3. Calculate the interest portion of the monthly payment for month one. This calculation requires several steps. You need to convert the interest rate to a monthly amount. The monthly rate is used to compute interest for the month. ^[2]
   • Loans that amortize, such as your home mortgage or car loan, require a monthly payment. As a result, you need to compute the interest and principal portion of each payment on a monthly basis.
   • Convert the interest rate to a monthly rate. That amount is: (6% divided by 12 = 0.005 monthly rate).
   • Multiply the principal amount by the monthly interest rate: ($100,000 principal multiplied by 0.005 = $500 month’s interest).
   • You can use the equation: I=P*r*t, where I=Interest, P=principal, r=rate, and t=time.
4. Compute the principal portion of the payment for month one. Subtract the interest for the month from the payment to compute the principal payment amount.^[3]
   • Subtract the month’s interest from the payment amount to calculate the principal payment: ($599.55 payment - $500 interest = $99.55 principal payment).
   • As more principal is repaid, the interest due on your principal balance each month will decline. A larger portion of each monthly payment will go toward principal repayment.
5. Use the new principal amount at the end of month one to calculate amortization for month two. Each time you calculate amortization, you subtract the principal amount repaid in the prior month.^[4]
   • Calculate the principal amount for month two: ($100,000 principal - $99.55 principal payment = $99,900.45).
   • Compute the interest for month two: ($99,900.45 principal X 0.005 = $499.50).

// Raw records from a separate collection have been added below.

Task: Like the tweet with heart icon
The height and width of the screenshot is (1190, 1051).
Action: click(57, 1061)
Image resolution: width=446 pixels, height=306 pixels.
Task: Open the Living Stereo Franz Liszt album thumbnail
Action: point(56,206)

6. Determine the principal repayment for month two. Just as you did in month one, your interest for the month is subtracted from the total monthly loan payment. The remaining amount is your principal repayment for the month.^[5]
   • Calculate the principal payment in month two: ($599.55 - $499.50 = $100.05).
   • The principal repayment in month two ($100.05) is larger than month one ($99.55). Since the total principal balance declines each month, you pay less interest in the balance. In month one the interest was $500. In month two, the interest was only $499.50.
   • As the required interest payment declines, the portion of the payment that goes toward principal increases.

Computing Amortization for the Entire Loan’s Term

1. Analyze the trend that occurs over time. You can see that the loan’s principal is reduced each month. Because the principal amount declines, the interest computed on the lower principal amount also goes down. Over time, a growing amount of each monthly payment goes toward principal.^[6]
   • Calculate the new principal balance for month three’s interest calculation: ($99,900.45 - $100.05 = $99,800.40).
   • Compute interest for month three: ($99,800.40 X 0.005 monthly interest = $499).
   • Calculate the principal payment in month three: ($599.55 monthly payment - $499 interest in month three = $100.55).
2. Consider the impact of amortization at the end of the loan’s term. You’ll see that, over time, the amount of interest charged each month declines. The principal portion of each payment increases over time.^[7]
   • Interest payments decline to nearly zero. In the last month of the loan’s term, the interest payment is $2.98.
   • By the last period of the term, the principal portion of the payment ($596.37) is close to the entire payment amount.
   • The principal amount still owed is $0 at the end of the term.
3. Use the concept of amortization to make smart choices about your finances. Since your mortgage loan and many car loans use amortization, you need to understand this concept. You can use your knowledge of amortization to manage your personal debts.^[8]
   • Whenever possible, make extra payments to reduce the principal amount of your loan faster. The faster you’re able to reduce principal, the less total interest you will pay over the term of the loan.
   • Consider the interest rate on the debts you have outstanding. Your extra payment will have the biggest impact on the loan with the highest interest rate. You want to reduce the principal amount for the debt with the highest interest rate.
   • You can find loan amortization calculators on the Internet. Use a calculator to compute the interest you will save if you make extra payments. Say, for example, that your extra payment reduces your principal from $10,000 to $9,900.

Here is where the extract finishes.